Chloé est passée sans crier gare dans la moiteur du soir, voix aiguë adolescente échappée de l’inconfort d’un corps qu’elle n’a pas encore apprivoisé. Chloé a 16 ans, elle est en grandes vacances et ce soir, elle va boire des bières sur les quais avec sa copine. D’elle je n’ai entendu que ces quelques mots, comme un râle intime balancé l’air de rien pour le mettre à distance : « Mon père a refusé de me reconnaître à la naissance, il a dû se dire « il est vraiment trop moche ce bébé » ».
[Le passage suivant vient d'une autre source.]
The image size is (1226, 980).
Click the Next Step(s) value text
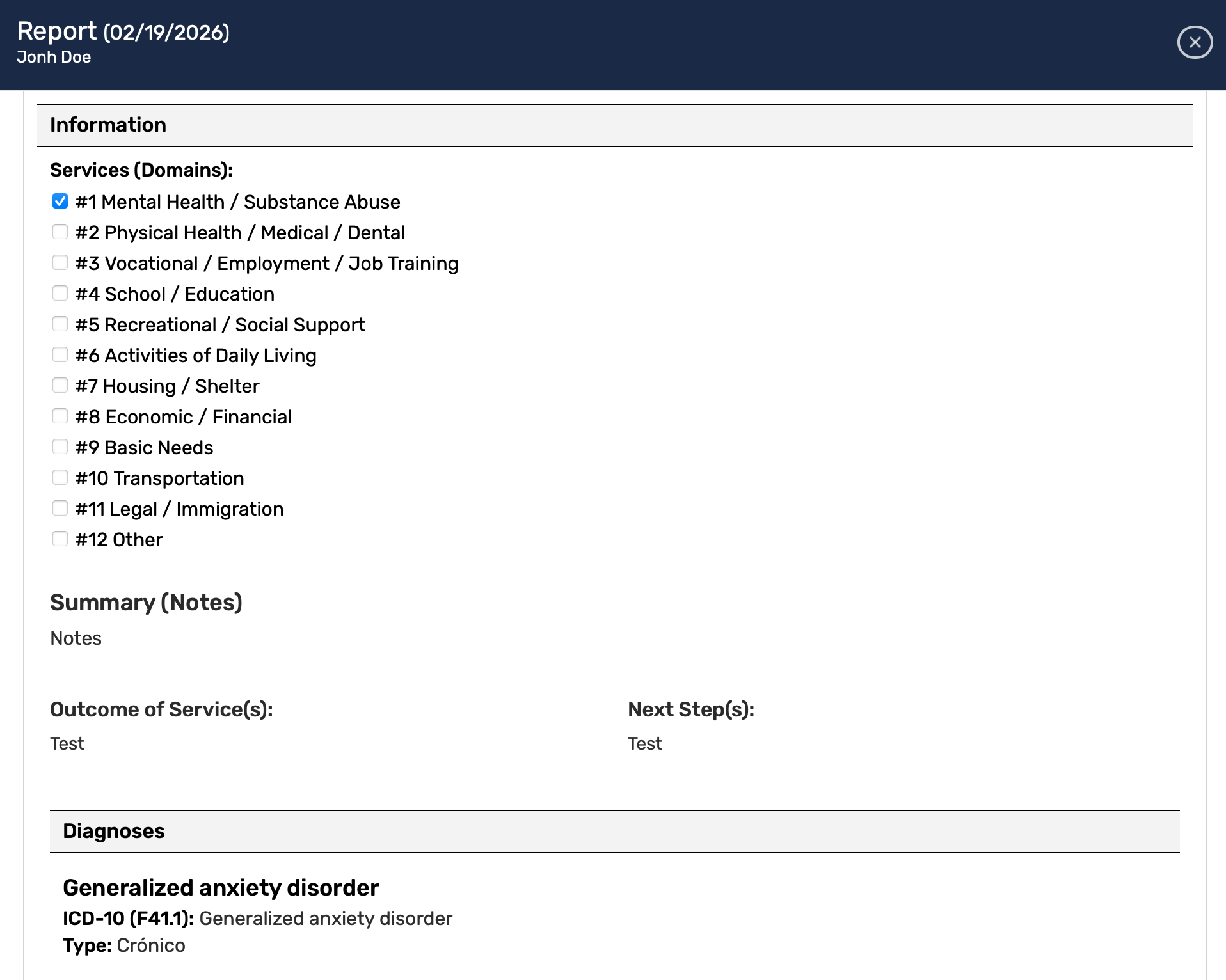(x=644, y=743)
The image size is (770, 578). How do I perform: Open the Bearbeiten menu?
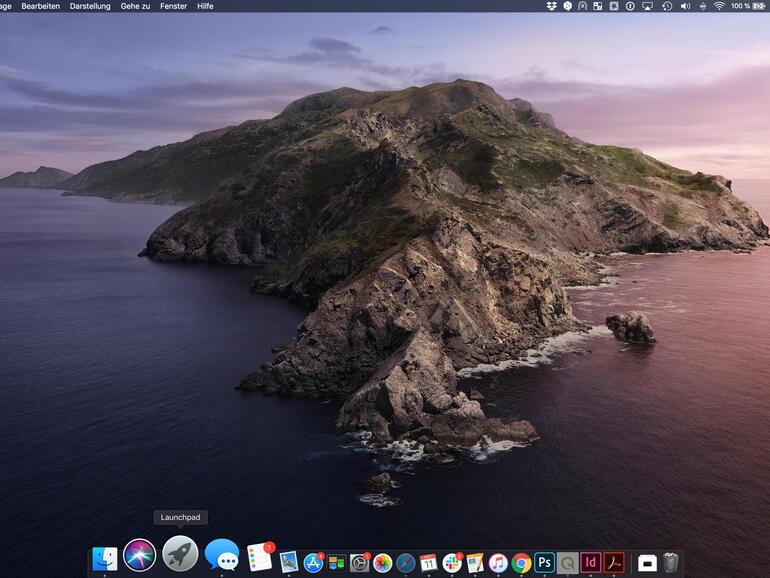(41, 6)

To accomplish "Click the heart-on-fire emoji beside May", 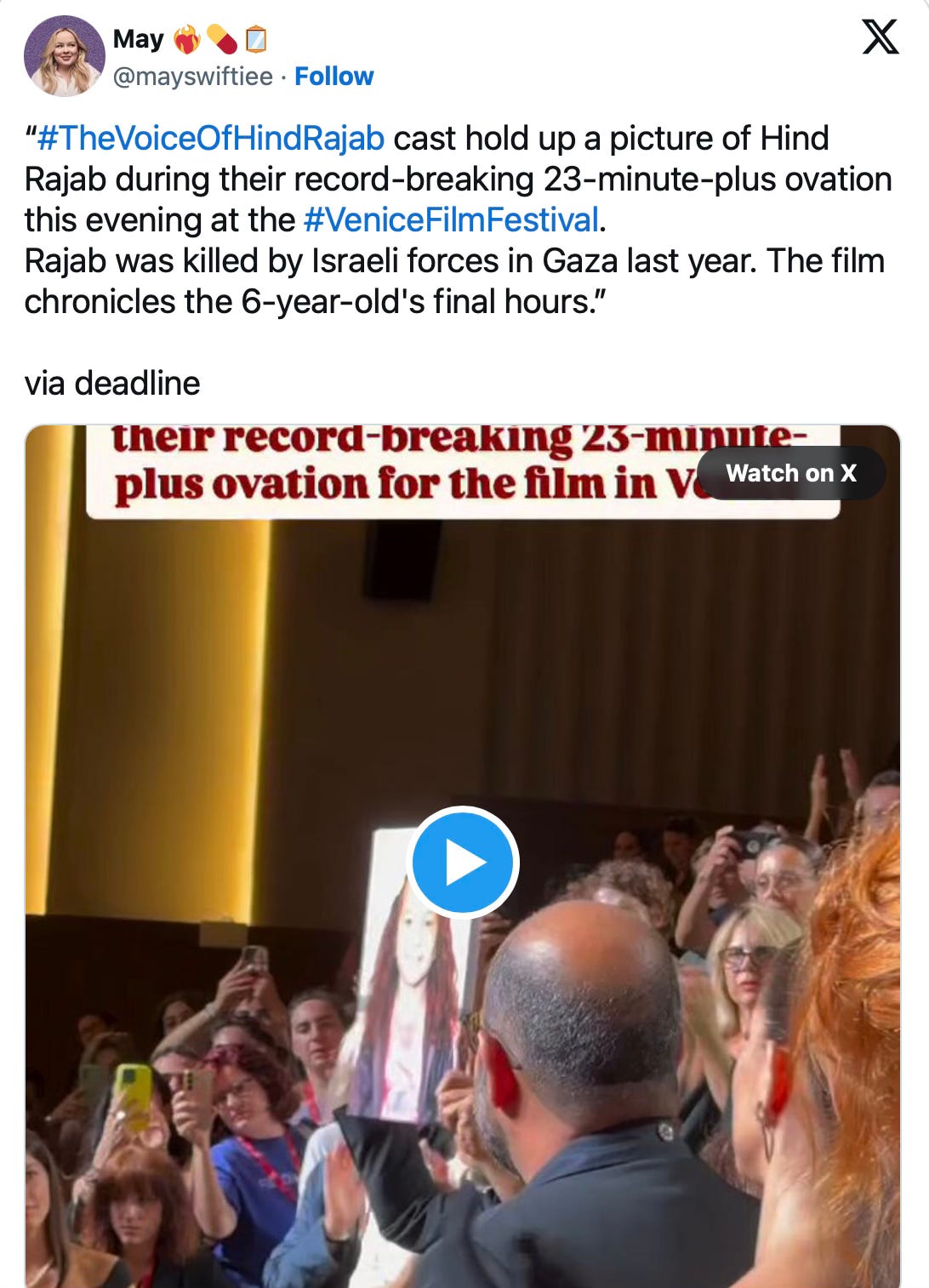I will (x=186, y=39).
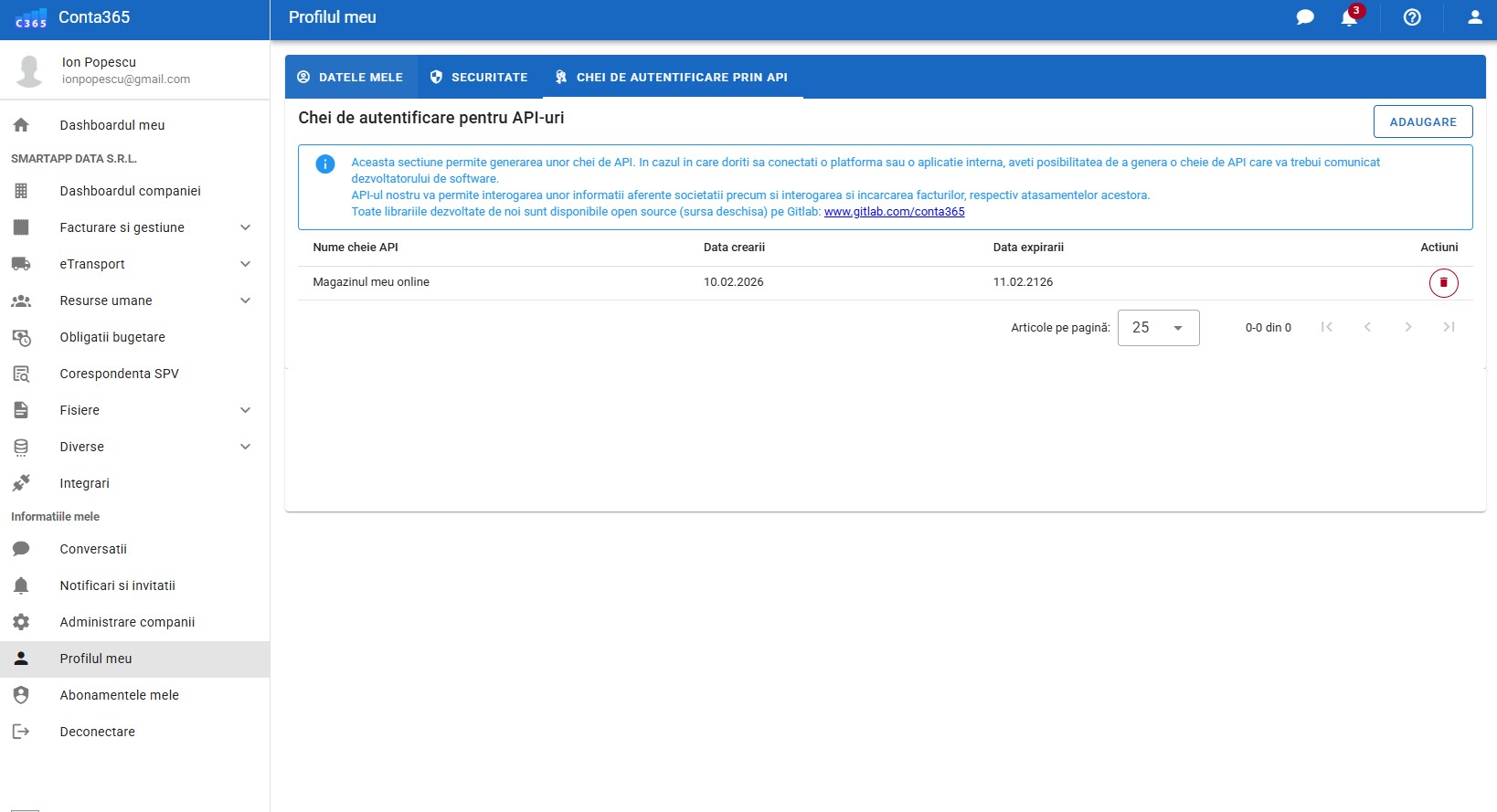This screenshot has height=812, width=1497.
Task: Open the user account icon in top bar
Action: [x=1474, y=17]
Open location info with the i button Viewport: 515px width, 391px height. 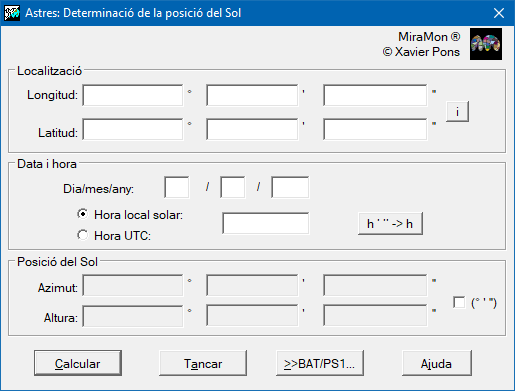point(457,112)
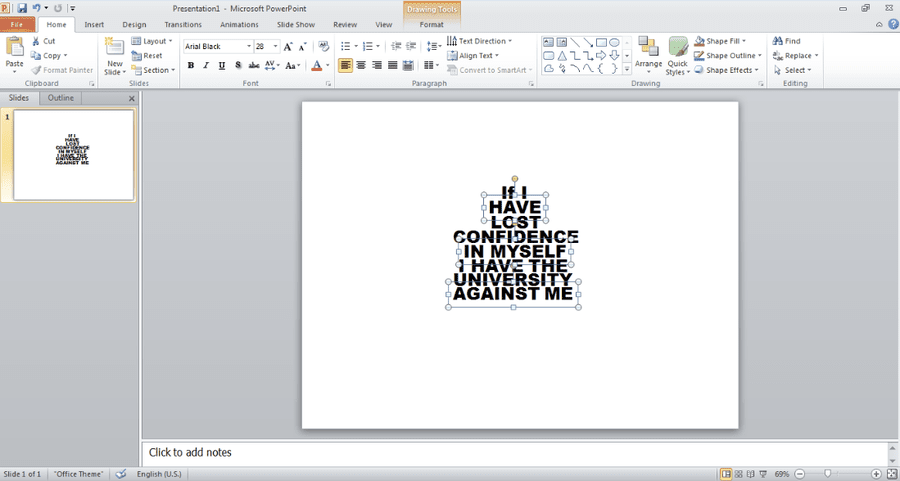Click the Increase Font Size icon
900x481 pixels.
tap(288, 46)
Il y a une légèreté feinte dans sa voix, une bouteille lancée à la mer et une montagne de complexes. Comment aimer ce corps dont on a détourné le regard? Comment survivre au rejet originel et se sentir désirée? J’aimerais lui dire que le physique ne fait pas tout, que le sien est parfait et que la beauté est ailleurs. Dans la liberté que l’on s’octroie et que l’on donne aux autres. Dans nos pulsions de vie, de joie et dans nos sourires. J’aimerais lui dire que les nouveaux nés se ressemblent tous un peu et qu’ils sont rarement « jolis », sauf dans les yeux de leurs parents. Parce qu’ils savent, eux mieux que personne, les relier à l’essentiel.
J’aimerais lui dire que l’essentiel est ailleurs, que le reste n’est que déroute d’une société qui ne se voit qu’en contemplant son propre reflet.